Scott Collier, managing director of asset management at TruAmerica Multifamily, which owns about 180 properties totaling about 45,000 units throughout the United States, said the California portal went live Monday. He said it has been changed from an earlier program that allowed only the residents to seek the rental assistance.

“The landlord can now submit on behalf of all of the residents that are behind on rent. That starts the process then the process is finished by whoever is administering the program who will be reaching out to the residents and completing the application. So I think it’s going to be a much smoother rollout,” Collier told MHN.

He said TruAmerica had already started the landlord applications. 

“We think it’s more efficient and also we really do want to help our renters get current,” Collier said. “We sent out notices letting everyone know that help was on the way. We’ve received very positive responses.”

Bob Nicolls, owner of Monarch Investment & Management Group which manages about 64,000 multifamily units across 21 states, said ERAP money from the states “has just started to trickle out.” However, he noted some states like Illinois and Minnesota have not sent out any federal emergency rental assistance funding.

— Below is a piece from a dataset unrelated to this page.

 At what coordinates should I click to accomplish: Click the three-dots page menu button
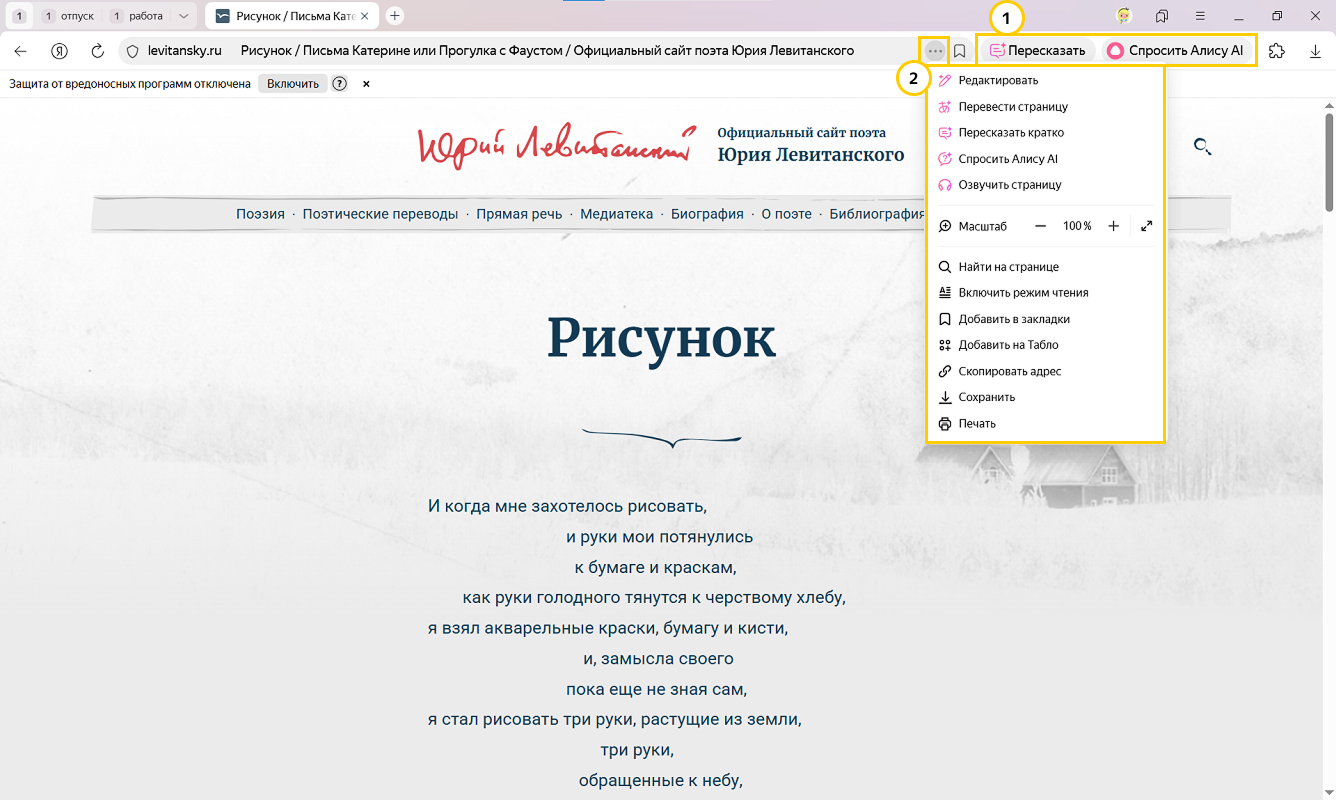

Nicolls said that is “a little upsetting because those two states have additional statewide eviction moratoriums and they’re the ones that should be getting it out immediately.”

Helping Residents

When the pandemic began in March 2020, Nicolls said Monarch and its private investors created their own fund, Home Together, to help tenants who may have been having trouble getting unemployment and other assistance. By May 1, the investors had provided $400,000 and Monarch added $200,000 for a total of $600,000.

“When people needed help and they weren’t getting it from any other methods, they could apply through our property managers and the fund we created,” Nicolls said. As of late February, he said there was about $50,000 left in the fund.

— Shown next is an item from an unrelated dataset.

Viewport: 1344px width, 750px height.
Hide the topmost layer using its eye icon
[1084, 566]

Last month, Yardi Systems launched RentRelief, an online platform that streamlines the process of receiving financial aid for residents and landlords, as well as giving agencies and states the visibility they need for fast and accurate approvals.

Collier said TruAmerica didn’t have an in-house fund but did connect renters in need with various programs and also worked out payment plans.

“From the very beginning, we made every conscious decision to conduct ourselves with sensitivity and be aware of the situations that our renters are in and we’ve tried to help them whenever we can,” Collier said.

He noted that only about three percent to five percent of its tenants had struggled with rent payments.

“We’re reading reports that nationwide the average delinquent renter is around four months behind in their rent. To say the least, that’s a very daunting number. We don’t think that it would be easy to recover from that so this program, this direct assistance, is allowing renters to get a fresh start,” Collier said.